**Brief**
Give an exact copy of the lines of the records below, starting at the line containing "Terms of Service (501, 2213)" and running to the end.
++++ Source material
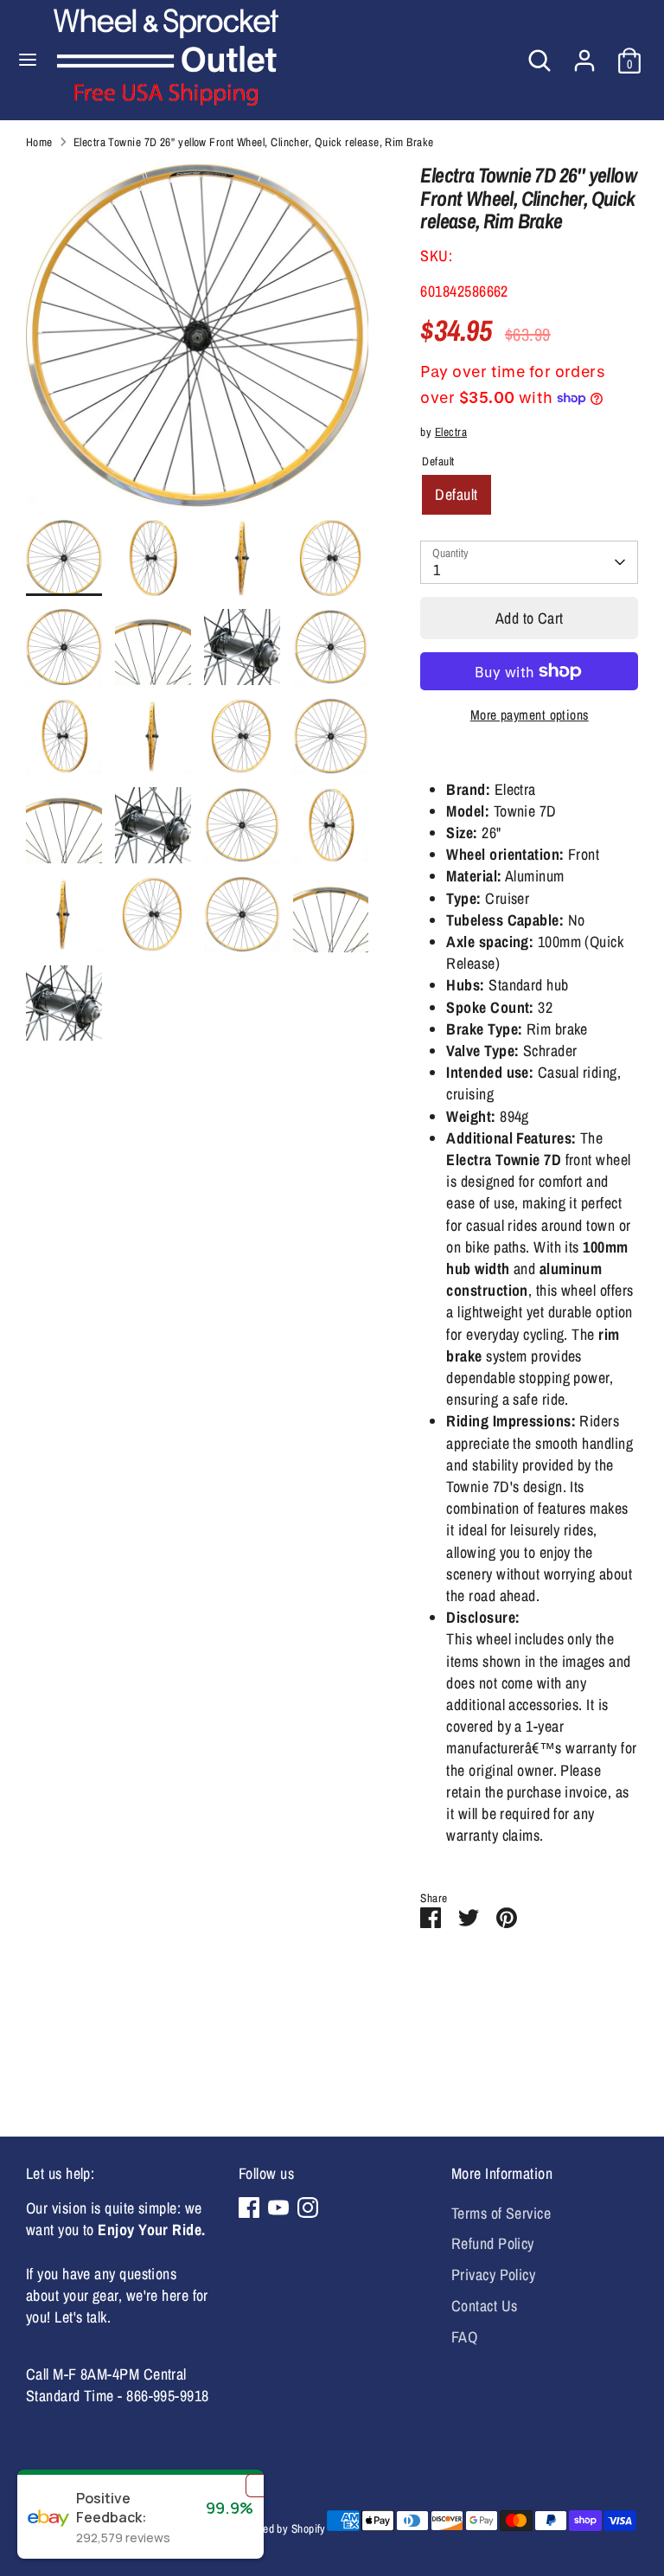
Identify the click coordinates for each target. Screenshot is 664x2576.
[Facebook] (249, 2207)
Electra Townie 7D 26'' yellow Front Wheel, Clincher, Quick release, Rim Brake (253, 142)
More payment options (529, 715)
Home (39, 142)
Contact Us (484, 2305)
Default (456, 494)
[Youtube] (278, 2207)
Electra (451, 431)
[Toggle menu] (27, 60)
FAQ (464, 2337)
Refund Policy (492, 2243)
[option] (197, 341)
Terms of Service (501, 2213)
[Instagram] (307, 2207)
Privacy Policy (493, 2274)
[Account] (584, 54)
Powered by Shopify (280, 2528)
++++++++
**Solution**
Terms of Service (501, 2213)
[Instagram] (307, 2207)
Privacy Policy (493, 2274)
[Account] (584, 54)
Powered by Shopify (280, 2528)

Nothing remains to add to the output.